Task description: If a line in the entries includes "give", show that line.

Collected data entries:
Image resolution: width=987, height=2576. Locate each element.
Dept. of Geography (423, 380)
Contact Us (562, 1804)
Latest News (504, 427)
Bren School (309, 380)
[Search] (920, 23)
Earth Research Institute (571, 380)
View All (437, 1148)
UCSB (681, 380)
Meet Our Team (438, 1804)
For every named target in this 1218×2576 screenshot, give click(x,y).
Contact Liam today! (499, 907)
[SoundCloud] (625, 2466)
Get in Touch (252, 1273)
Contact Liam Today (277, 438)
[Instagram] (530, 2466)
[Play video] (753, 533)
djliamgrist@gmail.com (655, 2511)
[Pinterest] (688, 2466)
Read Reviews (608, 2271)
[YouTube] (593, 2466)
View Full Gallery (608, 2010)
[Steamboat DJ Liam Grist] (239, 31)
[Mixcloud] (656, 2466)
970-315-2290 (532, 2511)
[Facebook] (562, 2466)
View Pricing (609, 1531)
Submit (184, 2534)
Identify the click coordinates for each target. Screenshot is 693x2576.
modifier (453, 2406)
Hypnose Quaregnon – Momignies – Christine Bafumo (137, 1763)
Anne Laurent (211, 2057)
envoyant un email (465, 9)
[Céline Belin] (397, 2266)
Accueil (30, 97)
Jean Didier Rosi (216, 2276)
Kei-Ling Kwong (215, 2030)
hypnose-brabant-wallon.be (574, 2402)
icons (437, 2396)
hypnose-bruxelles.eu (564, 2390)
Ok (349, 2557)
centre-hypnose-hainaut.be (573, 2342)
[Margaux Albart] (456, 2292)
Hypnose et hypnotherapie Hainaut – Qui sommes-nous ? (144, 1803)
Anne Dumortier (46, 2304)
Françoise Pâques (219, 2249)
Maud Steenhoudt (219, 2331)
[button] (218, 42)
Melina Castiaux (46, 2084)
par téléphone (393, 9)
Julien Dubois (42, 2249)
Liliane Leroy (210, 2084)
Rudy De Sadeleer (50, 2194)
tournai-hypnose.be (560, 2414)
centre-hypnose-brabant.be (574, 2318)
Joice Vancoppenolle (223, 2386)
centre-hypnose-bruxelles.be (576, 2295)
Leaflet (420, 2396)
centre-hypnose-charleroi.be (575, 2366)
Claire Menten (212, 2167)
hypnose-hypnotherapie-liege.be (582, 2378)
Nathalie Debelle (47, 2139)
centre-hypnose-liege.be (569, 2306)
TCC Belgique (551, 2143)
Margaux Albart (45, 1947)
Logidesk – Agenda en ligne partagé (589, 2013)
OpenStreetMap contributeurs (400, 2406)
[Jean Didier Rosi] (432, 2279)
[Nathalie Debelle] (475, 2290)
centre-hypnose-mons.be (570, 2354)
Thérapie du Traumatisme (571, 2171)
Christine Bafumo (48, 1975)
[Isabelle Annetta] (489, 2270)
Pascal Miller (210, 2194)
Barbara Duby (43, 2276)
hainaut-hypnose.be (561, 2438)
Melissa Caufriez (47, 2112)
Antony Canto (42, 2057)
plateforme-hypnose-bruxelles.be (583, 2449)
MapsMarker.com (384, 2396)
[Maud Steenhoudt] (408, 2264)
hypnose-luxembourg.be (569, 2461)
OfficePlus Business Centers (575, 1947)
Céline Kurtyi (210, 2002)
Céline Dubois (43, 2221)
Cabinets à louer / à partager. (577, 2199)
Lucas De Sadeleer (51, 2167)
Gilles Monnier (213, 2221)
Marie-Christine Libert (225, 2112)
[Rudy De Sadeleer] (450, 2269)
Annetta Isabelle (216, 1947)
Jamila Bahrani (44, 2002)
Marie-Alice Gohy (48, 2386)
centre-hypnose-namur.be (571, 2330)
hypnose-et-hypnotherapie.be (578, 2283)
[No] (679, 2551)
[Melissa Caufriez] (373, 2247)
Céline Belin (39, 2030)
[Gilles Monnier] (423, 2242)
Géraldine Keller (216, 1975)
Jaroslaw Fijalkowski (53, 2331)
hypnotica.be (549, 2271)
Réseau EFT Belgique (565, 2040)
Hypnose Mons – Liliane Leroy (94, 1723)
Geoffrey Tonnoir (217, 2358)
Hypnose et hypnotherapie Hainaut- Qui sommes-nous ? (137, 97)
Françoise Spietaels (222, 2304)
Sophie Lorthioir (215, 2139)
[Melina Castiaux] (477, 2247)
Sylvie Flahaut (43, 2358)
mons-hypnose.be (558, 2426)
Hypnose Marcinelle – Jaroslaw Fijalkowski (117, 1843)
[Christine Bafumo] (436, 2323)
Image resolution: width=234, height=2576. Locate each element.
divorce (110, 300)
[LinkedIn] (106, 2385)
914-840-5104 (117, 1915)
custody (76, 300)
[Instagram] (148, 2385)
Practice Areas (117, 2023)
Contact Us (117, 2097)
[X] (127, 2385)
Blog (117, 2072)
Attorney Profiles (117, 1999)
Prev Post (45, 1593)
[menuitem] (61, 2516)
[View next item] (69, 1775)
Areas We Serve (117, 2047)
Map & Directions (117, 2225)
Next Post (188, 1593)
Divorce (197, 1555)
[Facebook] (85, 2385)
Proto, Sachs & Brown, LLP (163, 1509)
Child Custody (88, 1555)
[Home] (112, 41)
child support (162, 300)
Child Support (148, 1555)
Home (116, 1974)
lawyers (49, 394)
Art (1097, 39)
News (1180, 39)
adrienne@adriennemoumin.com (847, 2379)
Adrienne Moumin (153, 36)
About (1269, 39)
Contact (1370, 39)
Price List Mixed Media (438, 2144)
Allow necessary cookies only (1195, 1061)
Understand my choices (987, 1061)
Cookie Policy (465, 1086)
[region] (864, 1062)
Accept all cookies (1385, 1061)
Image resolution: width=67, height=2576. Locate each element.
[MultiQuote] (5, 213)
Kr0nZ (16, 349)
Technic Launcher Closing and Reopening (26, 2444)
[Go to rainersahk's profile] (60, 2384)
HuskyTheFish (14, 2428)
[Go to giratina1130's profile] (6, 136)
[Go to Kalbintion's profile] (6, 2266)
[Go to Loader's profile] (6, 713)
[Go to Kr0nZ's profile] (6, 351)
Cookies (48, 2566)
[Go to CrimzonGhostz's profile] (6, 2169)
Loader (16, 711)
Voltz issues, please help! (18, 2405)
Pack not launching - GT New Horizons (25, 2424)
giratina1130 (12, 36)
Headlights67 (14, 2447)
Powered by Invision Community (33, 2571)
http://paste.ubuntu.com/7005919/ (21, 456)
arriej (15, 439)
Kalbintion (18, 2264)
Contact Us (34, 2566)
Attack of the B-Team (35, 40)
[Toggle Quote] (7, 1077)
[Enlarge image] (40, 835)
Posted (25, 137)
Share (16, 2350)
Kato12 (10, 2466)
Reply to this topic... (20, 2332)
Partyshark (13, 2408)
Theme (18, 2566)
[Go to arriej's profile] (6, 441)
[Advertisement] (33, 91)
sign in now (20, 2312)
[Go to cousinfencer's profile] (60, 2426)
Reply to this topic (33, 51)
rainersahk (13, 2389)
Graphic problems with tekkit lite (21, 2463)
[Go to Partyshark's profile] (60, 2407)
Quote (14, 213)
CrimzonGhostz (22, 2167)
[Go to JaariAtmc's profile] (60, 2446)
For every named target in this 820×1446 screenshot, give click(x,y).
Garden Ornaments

Answer:
For every named target in this 1218×2576 screenshot, give click(x,y).
For every named target in this 820×1446 screenshot, give click(x,y).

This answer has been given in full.